Friday 26 June 2009

Wackson Changed Our Hideous Travesty of Life, Say Zombies

The living dead community has been fulsome in its praise of Mackson Wackson, who did so much to raise public awareness of the life-changing condition.

"Brains! Brains, brains, brains, brains, brains," explained a half woman strapped to a gurney in a crematorium, while half a dog yapped mournfully and a particularly eloquent corpse called for more paramedics to deal with the issue.

"For years, people spared little thought for the terrible plight of the reanimated, cannibalistic corpses of the dead," explained a leading zombologist, Papa Doc Duvalier. "If the walking dead entered the public consciousness at all, it was either through the terrible negative stereotypes portrayed by the popular media, or by biting deep into the frontal lobes.

"Zombies don't actually want to trap you in an isolated building, terrorise you out of your wits and smash their way in to feast on your entrails. It's a compulsion. They have no free will, in fact they have no will at all. But I think that, nowadays, people who find themselves in situations like this are more inclined to consider things from the zombie's vacant-eyed perspective. In fact, you'll find that more and more of their gnawed, bloody remains are rising up and joining the unstoppable rampage of the living dead."

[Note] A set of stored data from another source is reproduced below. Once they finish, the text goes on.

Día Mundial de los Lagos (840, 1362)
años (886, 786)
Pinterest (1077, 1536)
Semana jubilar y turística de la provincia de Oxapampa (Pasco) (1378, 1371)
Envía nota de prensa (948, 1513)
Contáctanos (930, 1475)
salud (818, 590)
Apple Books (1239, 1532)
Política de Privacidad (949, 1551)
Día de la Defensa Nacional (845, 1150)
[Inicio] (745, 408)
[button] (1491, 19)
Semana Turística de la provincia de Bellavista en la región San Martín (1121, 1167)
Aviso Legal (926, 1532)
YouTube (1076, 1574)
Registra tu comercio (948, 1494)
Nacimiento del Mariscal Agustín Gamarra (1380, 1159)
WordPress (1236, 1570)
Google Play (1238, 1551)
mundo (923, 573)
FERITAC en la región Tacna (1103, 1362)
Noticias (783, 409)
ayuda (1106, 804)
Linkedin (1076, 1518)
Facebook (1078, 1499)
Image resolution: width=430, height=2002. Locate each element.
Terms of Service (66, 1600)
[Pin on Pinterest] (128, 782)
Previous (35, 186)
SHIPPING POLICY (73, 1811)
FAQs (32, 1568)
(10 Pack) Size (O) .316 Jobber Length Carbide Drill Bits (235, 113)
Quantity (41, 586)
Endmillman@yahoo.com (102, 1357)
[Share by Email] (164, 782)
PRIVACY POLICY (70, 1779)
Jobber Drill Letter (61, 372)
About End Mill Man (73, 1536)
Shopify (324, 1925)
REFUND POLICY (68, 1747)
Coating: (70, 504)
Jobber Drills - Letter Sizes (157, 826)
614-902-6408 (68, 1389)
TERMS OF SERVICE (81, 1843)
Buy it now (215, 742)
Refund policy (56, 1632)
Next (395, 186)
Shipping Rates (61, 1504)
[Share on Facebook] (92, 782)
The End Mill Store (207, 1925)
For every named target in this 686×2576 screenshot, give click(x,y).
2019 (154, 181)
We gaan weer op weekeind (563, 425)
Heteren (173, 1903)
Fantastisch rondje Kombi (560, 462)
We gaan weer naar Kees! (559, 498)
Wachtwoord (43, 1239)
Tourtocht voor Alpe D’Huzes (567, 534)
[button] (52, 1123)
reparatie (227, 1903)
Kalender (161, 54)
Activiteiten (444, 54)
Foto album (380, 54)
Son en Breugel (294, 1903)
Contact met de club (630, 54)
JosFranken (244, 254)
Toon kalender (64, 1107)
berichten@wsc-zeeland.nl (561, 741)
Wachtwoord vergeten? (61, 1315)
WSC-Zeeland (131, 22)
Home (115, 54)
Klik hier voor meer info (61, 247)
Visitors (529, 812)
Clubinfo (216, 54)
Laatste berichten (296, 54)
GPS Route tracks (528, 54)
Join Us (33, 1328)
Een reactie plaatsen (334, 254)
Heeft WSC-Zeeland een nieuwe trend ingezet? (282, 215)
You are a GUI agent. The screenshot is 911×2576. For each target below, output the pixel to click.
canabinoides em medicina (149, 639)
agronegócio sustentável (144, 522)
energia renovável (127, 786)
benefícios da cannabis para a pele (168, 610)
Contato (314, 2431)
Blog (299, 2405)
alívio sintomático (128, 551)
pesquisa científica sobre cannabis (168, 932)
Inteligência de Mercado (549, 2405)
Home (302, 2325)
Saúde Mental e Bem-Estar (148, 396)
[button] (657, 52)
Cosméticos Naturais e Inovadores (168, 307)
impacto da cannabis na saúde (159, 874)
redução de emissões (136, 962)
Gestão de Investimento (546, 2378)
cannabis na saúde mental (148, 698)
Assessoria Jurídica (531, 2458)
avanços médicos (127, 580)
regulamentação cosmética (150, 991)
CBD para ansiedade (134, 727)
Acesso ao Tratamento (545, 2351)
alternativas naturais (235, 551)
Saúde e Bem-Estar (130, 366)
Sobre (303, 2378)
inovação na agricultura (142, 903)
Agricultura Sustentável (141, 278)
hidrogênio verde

"It took the compassion of Mackson Wackson to remind everyone that it's not all just lumbering around in the shadows, dressed in shabby clothes," continued the former houngan and murderous president of Haiti. "He showed the world that, through the healing power of music therapy, zombies love to express their creativity by formating on each other and showing off their funky, twitching moves. So the next time you meet a zombie on a dark night, instead of running away and screaming for help, why not pass him one of your earbuds and share your iPod playlist with him?"

"And your juicy, succulent brains, obviously," he added.